Il nuovo arrivato dimostra da subito il suo straordinario genio innato, imparando in una sola notte a suonare uno strumento meglio di un professionista e viene immediatamente messo a lavoro con esibizioni per i passanti di Central Park.
In effetti il dono di August Rush (nome d'arte datogli dal Mago) proviene dall'unione di due grandi talenti: il piccolo prodigio è nato da un incontro notturno, fortuito quanto irripetibile, tra due musicisti di successo sul tetto di un edificio davanti a Whashington Square. Lui è un enigmatico e affascinante cantante rock dal look da irresistibile ribelle e lei una violoncellista della Jiulliard timida, riservata, figlia di una ricca famiglia molto rigorosa e vecchio stampo.
August non è stato rifiutato dai genitori, il padre è ignaro della sua esistenza e la madre lo crede morto, mentre è stato dato in affidamento di nascosto.

La storia trasmette tutta la passionalità infantile e matura per la musica, ma si sviluppa su una sceneggiatura manovrata da forzate coincidenze. Il caso, troppo calcolatorio e arbitrario, distrugge involontariamente la credibilità del racconto.

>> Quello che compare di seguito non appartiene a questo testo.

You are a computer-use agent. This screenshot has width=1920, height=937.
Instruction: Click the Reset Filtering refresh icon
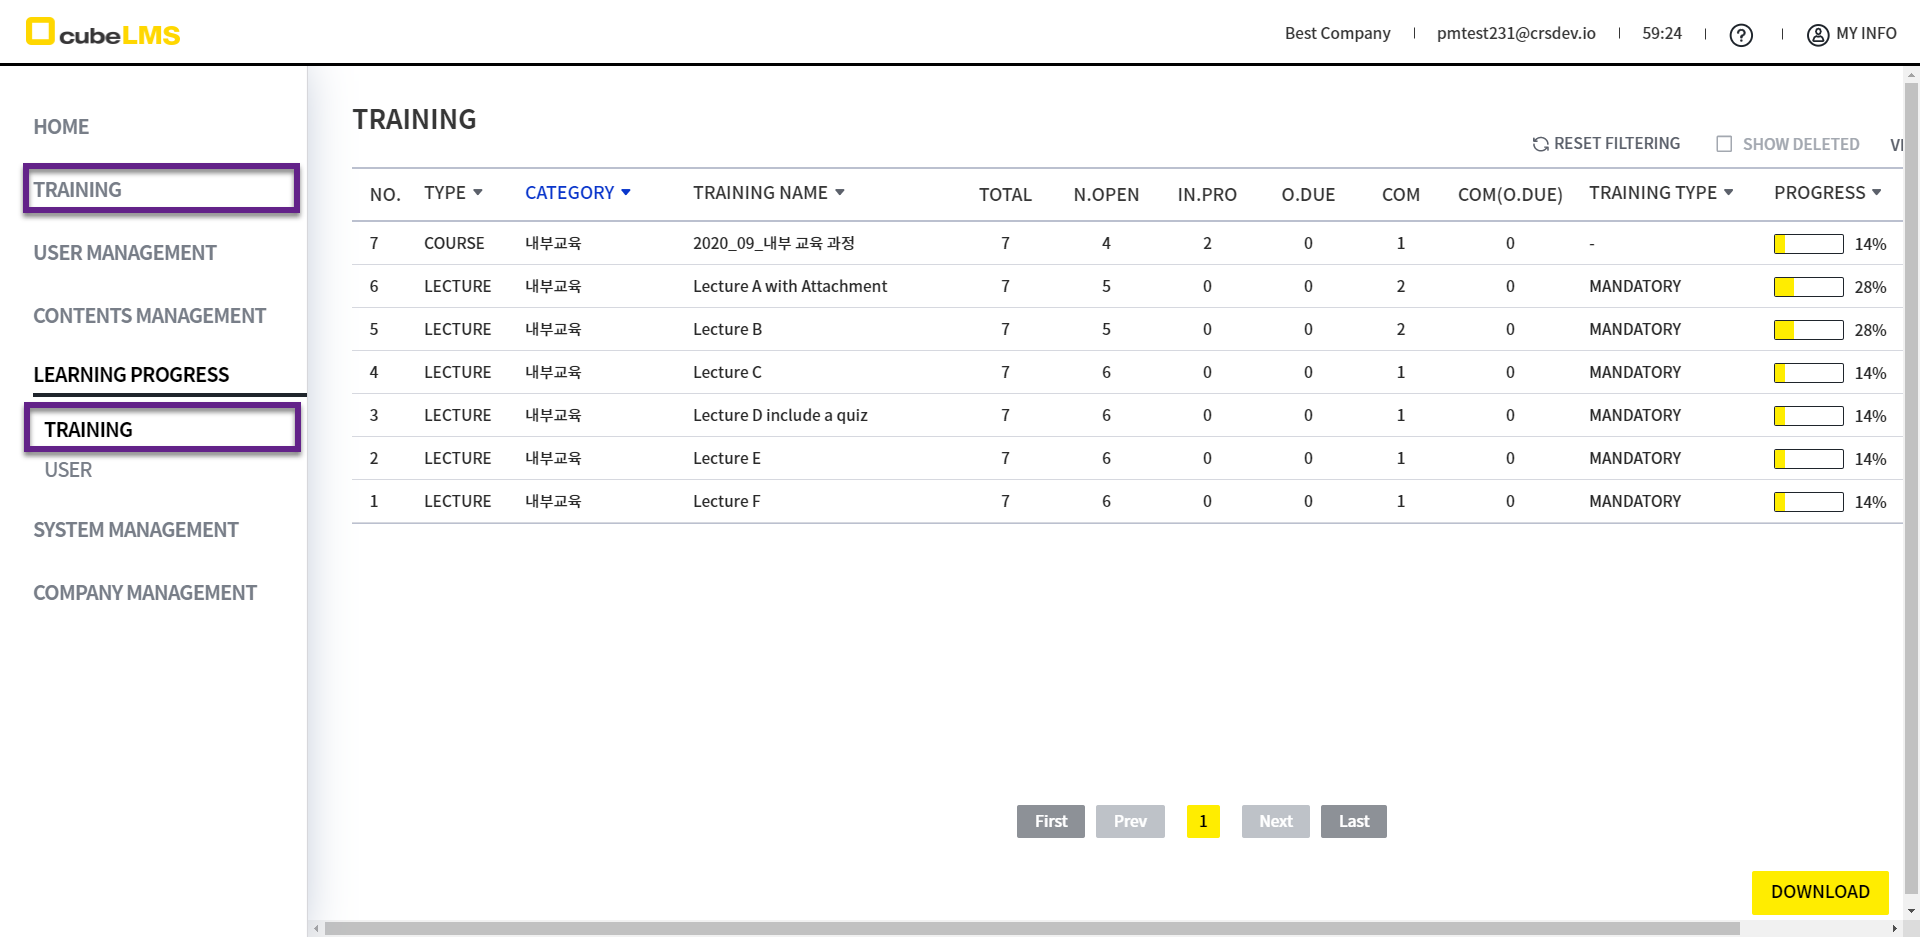[1540, 144]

Come film per bambini non manca di ispirare i più piccoli a cimentarsi con l'arte della musica, come nello sperimentare le proprie passioni lasciandosi andare ai sentimenti e all'istinto. Ma in un certo modo, mostrando un talento innato che con un niente impara a suonare la chitarra, l'organo e a dirigere un'intera orchestra, il film minimizza l'importanza dello studio, della tecnica, delle regole e della dedizione nella musica, come in qualsiasi arte. Il messaggio è fuorviante, l'improvvisazione è fondamentale, ma non può bastare da sola.
La magia ha preso il sopravvento in questo film, ha oltrepassato il ruolo di fascinazione diventando il suo elemento basilare e causando un'irrimediabile incredulità.